Understanding Auto Finance Rules and Regulations
A recent Interagency Fair Lending Webinar that took place in December 2022 discussed some specific issues regarding discrimination in auto finance. Rules and regulations regarding potentially unfair lending practices were identified by the Federal Deposit Insurance Corporation (FDIC), who ultimately referred these potential violations to the Department of Justice (DOJ) for enforcement. One specific area the webinar looked at dealt with pricing auto contracts made indirectly via dealerships. The FDIC saw cases where banks left the pricing of these retail contracts to dealers, a common practice, that then led to borrowers receiving loan terms that were priced differently. In these cases investigated by the FDIC, there was evidence that dealers used their discretion to price differently according to a borrower’s sex, national origin, disability, or other prohibited bases.

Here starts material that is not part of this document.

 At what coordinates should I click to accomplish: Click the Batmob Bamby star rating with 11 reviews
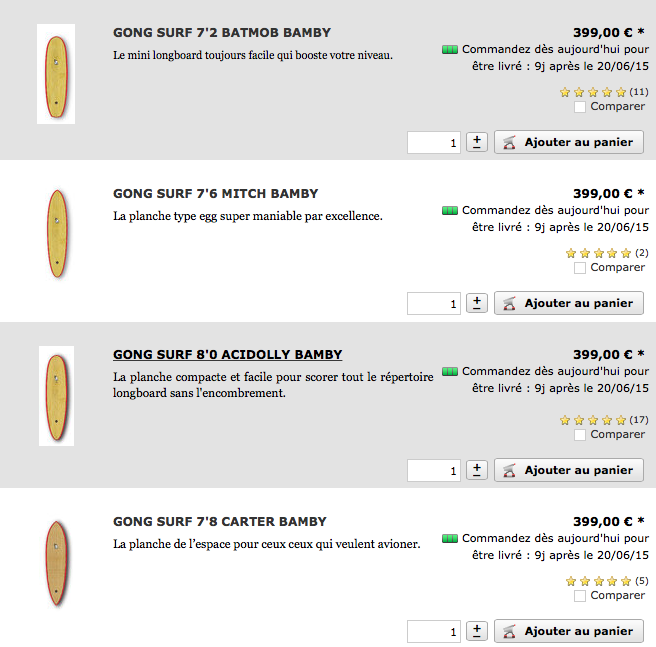coord(593,92)
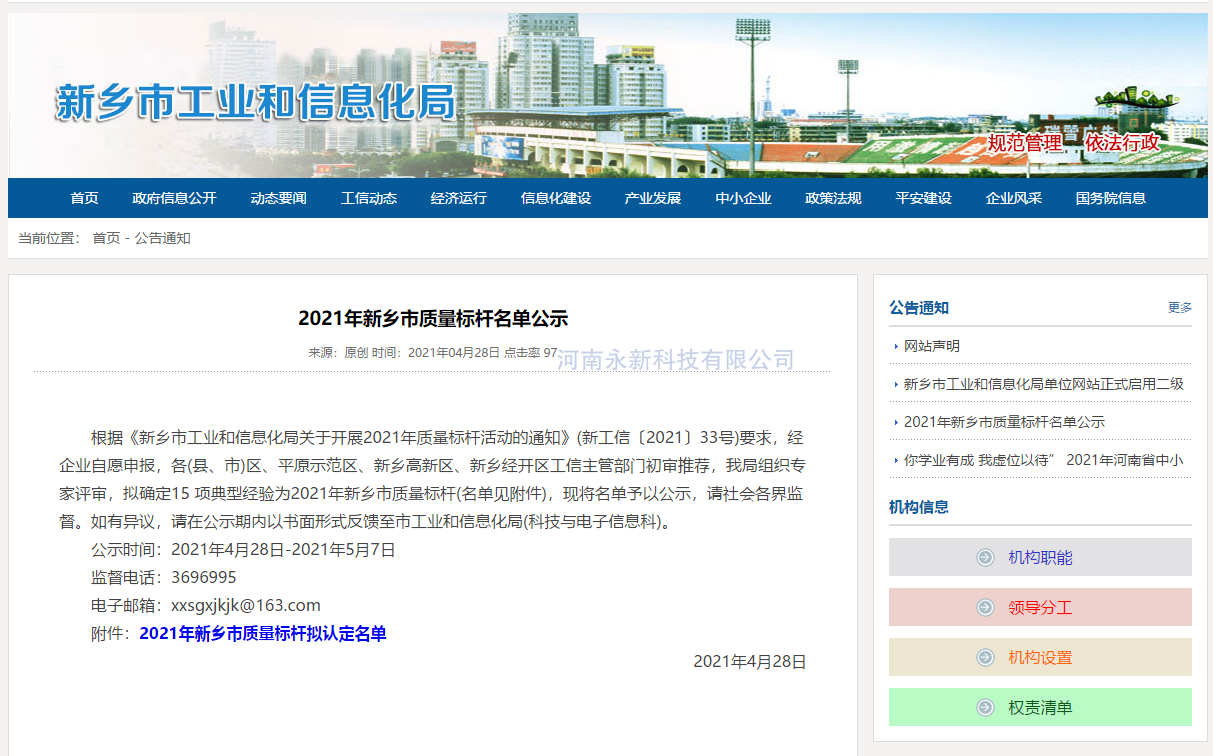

Lenders must pay particular attention to how the FDIC identified this issue to maintain compliance. Using statistical modeling, FDIC economists evaluated whether differences in loan pricing were statistically significant and whether these differences were made on a prohibited basis. They analyzed the allowable markup and rate at which the bank purchases contracts from dealers, from which the contract rates are then determined. When the FDIC found these referred cases were indeed statistically significant, it concluded the differences in loan pricing were likely not due to chance. In doing so, the FDIC linked dealer discretion to higher rates charged to borrowers on a prohibited basis.
This is a warning to auto lenders who buy dealership contracts. Even if they follow auto finance rules and regulations to the letter, lenders can still be deemed non-compliant in their lending practices. If this sounds familiar to some lenders, it’s because the Consumer Financial Protection Bureau (CFPB) previously issued similar guidance. In 2013, certain dealer markups that resulted in higher interest rates for protected classes could be deemed illegal under the Equal Credit Opportunity Act. Though Congress overturned this guidance in 2018 for the CFPB, it has yet to be disapproved by the FDIC, while certain states have also passed legislation that enforces similar rules or regulations. To keep from falling foul of regulatory agencies, lenders should utilize solutions that make auto finance rules and regulations easier to follow.
Maintaining Compliance With Auto Finance Rules and Regulations
Many lenders are turning to technology to help them maintain regulatory compliance. While digital technology has made its way into nearly every industry, its capabilities offer significant benefits for both lenders and their customers. As economists at the FDIC used statistical modeling to uncover discriminatory practices, lenders can also use technology to analyze data to ensure that they remain compliant with any new auto finance rules and regulations.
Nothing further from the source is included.